Aujourd’hui, je suis rentré tard, bien après midi. Je n’avais rien préparé.
Ce n’est pas un problème, ce fut fusilli, ces pâtes en tortillons. Un peu d’huile d’olive et de la fleur de sel, rien d’autre.
L’huile d’olive est toujours d’un grand secours et cela me ravit.
Entre deux bouchées, je me demandais combien de gens ne mangeaient pas à leur faim à ce moment précis. Combien de personnes étaient en errance, en quête de quelques miettes de pain… En quête de rien ou en quête d’un autre désastre ? Des gens qui vont sans savoir vers quoi ils cheminent. Des gens perdus, des gens qui se demandent ce qu’ils font là, sur terre.
Qui ne demandent rien et qui vont, qui vont…
Devant moi, la bouteille d’huile d’olive.
Je lisais « Vierge extra », sur d’autres c’était « Extra vierge » . Quelle différence entre vierge, vierge extra et extra vierge ?
Il doit bien exister un cahier des charges pour notifier cette différence ! Un cahier des charges rendez-vous compte !
L’homme s’amuse à faire semblant, changeant la place des mêmes mots pour faire croire qu’il cherche le paradis de la marelle. Il place et déplace son palet dérisoire faisant mine de tout encadrer et d’être sérieux.
Du pipeau. J’ai compris que nous ne cessions de jouer du pipeau. L’homme aime la musique qui adoucit les mœurs, celle qui se fait douce pour tricher ou truquer l’horizon.
Je pensais à mes poules qui pataugeaient dans la boue que les dernières pluies abondantes et incessantes ont engendrée. Je les regardais ce matin, toutes plumes mouillées, les pattes enfoncées dans la gadoue, le bec triste.
Vous connaissez le bec triste ?
Moi si, c’est à l’œil inquiet de la géline, à son regard, qu’on devine un bec triste. Un regard perdu, un regard qui questionne et cherche sans savoir quoi.
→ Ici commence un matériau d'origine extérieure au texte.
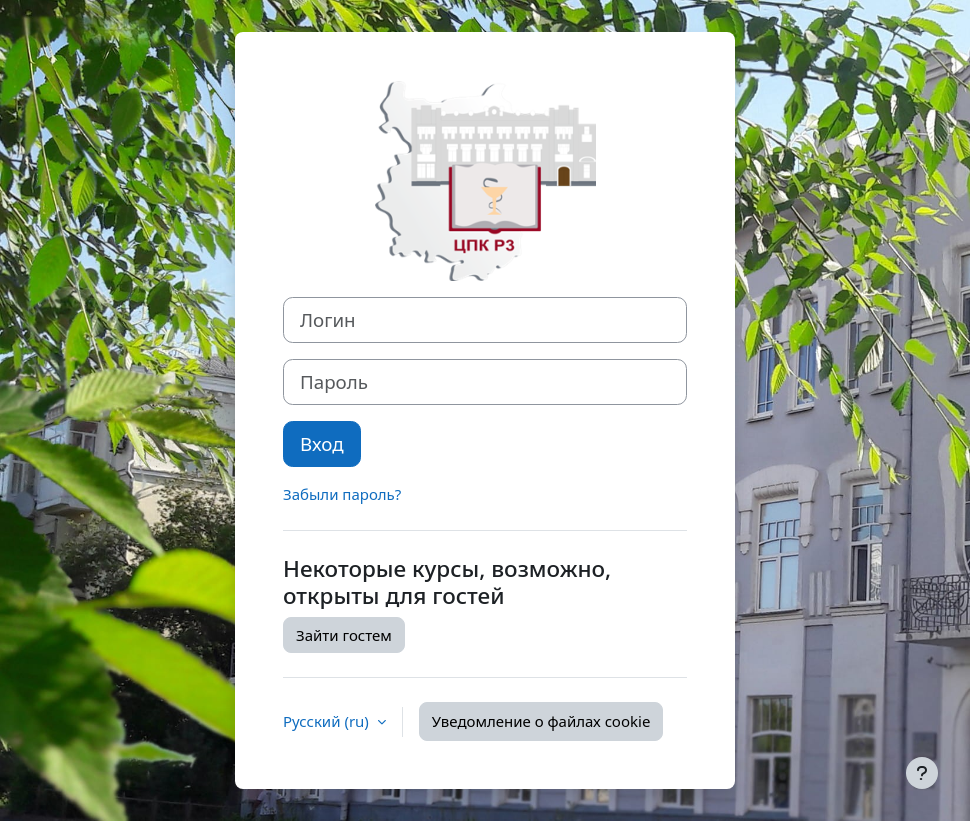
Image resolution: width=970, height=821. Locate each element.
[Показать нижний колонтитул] (922, 773)
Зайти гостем (344, 635)
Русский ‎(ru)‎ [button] (328, 721)
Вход (322, 443)
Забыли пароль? (342, 494)
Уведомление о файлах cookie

C’est à ce moment que j’ai compris que des dos frissonnaient, des doigts restaient grippés, que des os se trainaient sur des trottoirs de hasard, en recherche de rien du tout.
Nous sommes aux portes de l’été, le temps est maussade.
C’est un temps de Toussaint, un temps des morts, un temps de bourdon…
On est là, planté sur terre.
Mieux encore, nous sommes plantés là, sur terre.